Nel prepararsi a un ruolo da interpretare, Chiara studia Tennessee Williams e se ne appassiona. Una volta tornata in Italia continua a studiare recitazione, seppure si rende conto che è necessario rendersi indipendente per realizzare i suoi progetti. L’unico lavoro che trova, permettendole di stare di fronte alle telecamere, è la testimonial prima e la presentatrice in un noto canale di televendite poi. Un mestiere che accetta come l’ennesima recita. Quando conosce qualcuno o esce a cena con un uomo si vergogna persino a rivelare la sua occupazione:
La borghesia esiste in funzione dello sguardo degli altri, in genere, di altri borghesi. E da questo confronto nasce l’agguato costante della vergogna.

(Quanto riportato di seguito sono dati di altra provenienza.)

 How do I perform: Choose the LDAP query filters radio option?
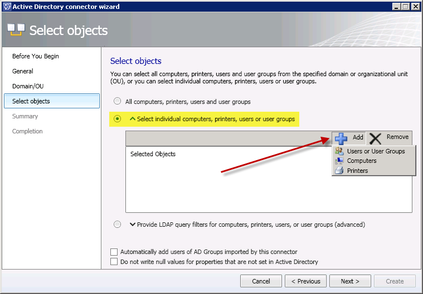pyautogui.click(x=117, y=225)
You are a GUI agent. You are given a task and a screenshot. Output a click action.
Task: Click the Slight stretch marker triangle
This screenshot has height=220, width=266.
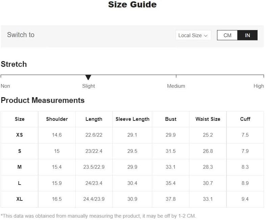(x=88, y=77)
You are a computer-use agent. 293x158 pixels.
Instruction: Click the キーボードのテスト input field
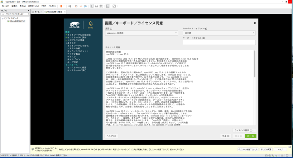pos(219,42)
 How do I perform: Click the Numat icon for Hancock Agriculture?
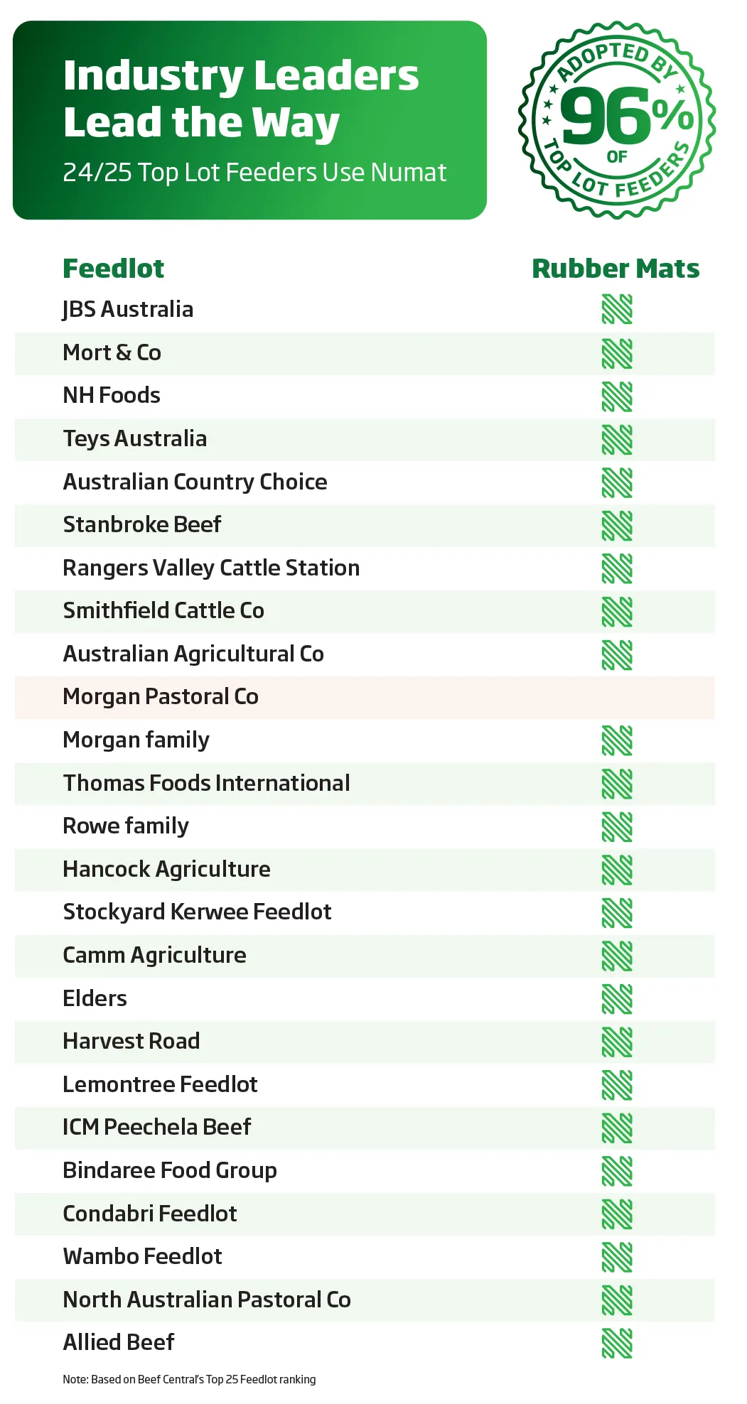617,870
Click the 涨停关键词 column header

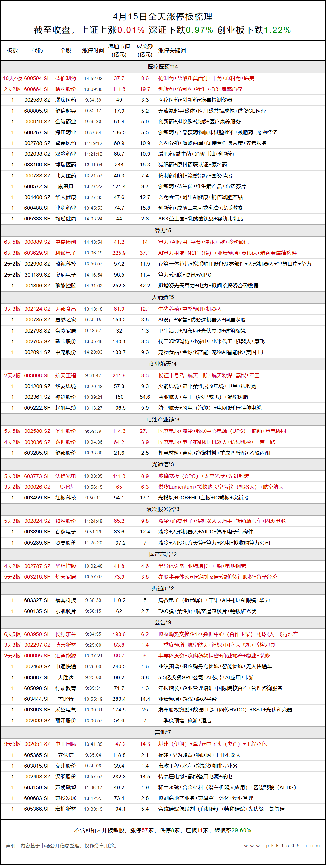point(172,50)
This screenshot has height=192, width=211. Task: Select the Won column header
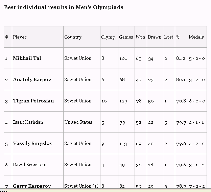click(140, 37)
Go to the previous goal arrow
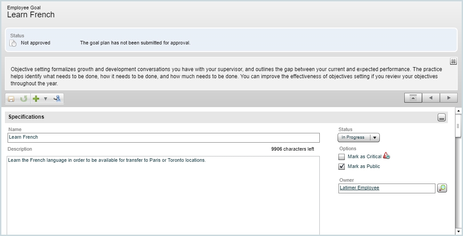The height and width of the screenshot is (236, 463). (431, 98)
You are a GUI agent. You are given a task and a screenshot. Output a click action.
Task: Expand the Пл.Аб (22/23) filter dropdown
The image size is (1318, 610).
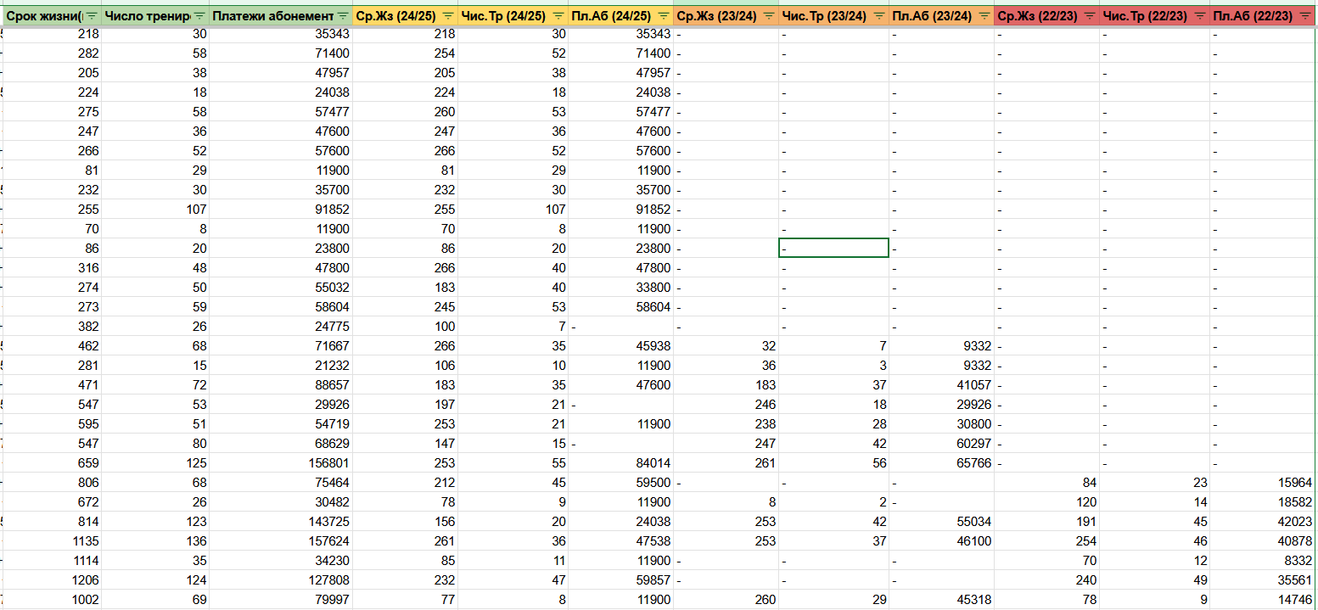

Con l’analisi delle opere del grande drammaturgo americano arriva a Vali Myers. Ballerina e pittrice australiana nata nel 1930 e morta nel 2003, poco nota in Italia pur avendoci vissuto a lungo: “occhi bordati pesantemente di nero, la pelle sbiancata dal cerone, la bocca rossa e un trench oversize”. Con la scoperta di Vali Myers non solo la parte autobiografia si fonde con quella biografica, ma assume i tratti epistolari, da cui il titolo del libro:
Quando Williams ti vede danzare scalza su un tavolo, è immediatamente rapito da te e decide di dedicarti il personaggio di Carol Cutrere ne ’La discesa di Orfeo’. La tua vita è molto cambiata dai tempi di Parigi: hai una casa immersa nella natura che rispecchia la tua indole selvatica, sei un’artista che gode della stima di molte persone influenti, e soprattutto, con Foxy, hai realizzato il sogno di avere una volpe.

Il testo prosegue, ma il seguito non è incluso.